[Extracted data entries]
"""
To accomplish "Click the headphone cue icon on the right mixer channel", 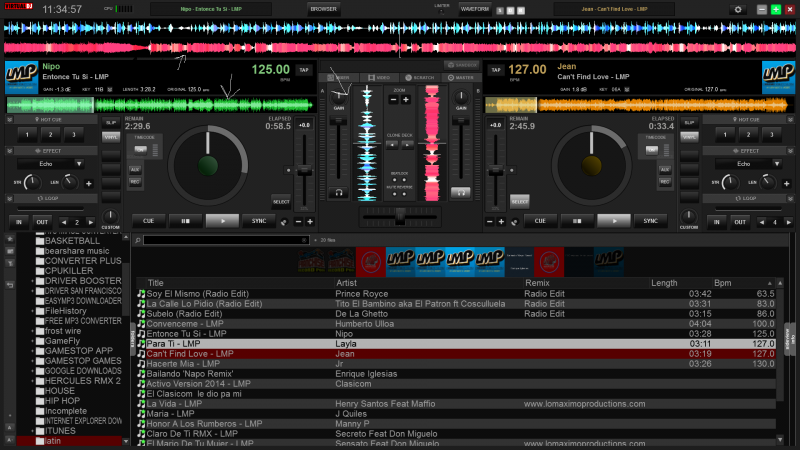I will coord(461,191).
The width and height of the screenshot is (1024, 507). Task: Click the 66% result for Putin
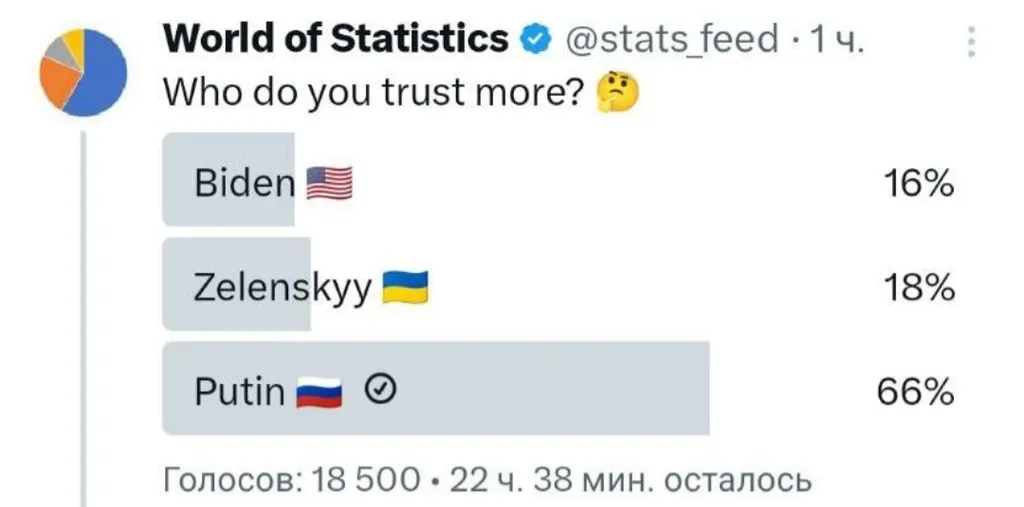[x=916, y=393]
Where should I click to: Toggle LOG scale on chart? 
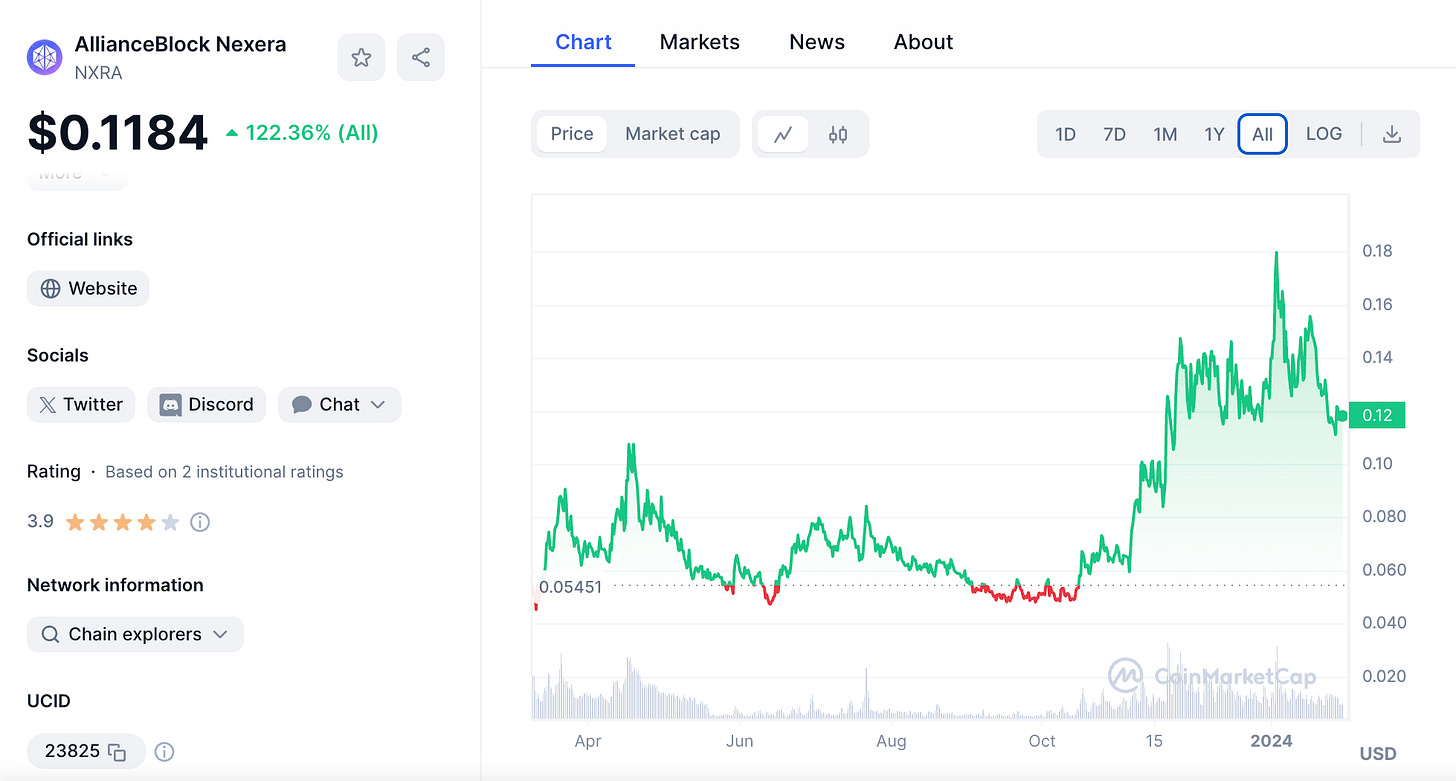(x=1324, y=134)
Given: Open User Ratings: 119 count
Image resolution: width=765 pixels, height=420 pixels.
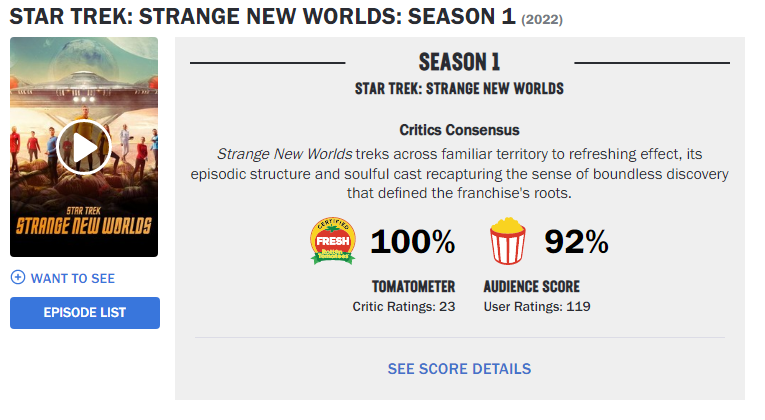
"""
* **Work request**: Retype, please, exactly the lines that begin with the one containing "The width and" and end at the last line of the entries above, both included, leaving out pictures.

* **Solution**:
The width and height of the screenshot is (1024, 507). Task: Click the 66% result for Putin
[x=916, y=393]
Where should I click to: Toggle LOG scale on chart? 
(x=1324, y=134)
Given: Open User Ratings: 119 count
Image resolution: width=765 pixels, height=420 pixels.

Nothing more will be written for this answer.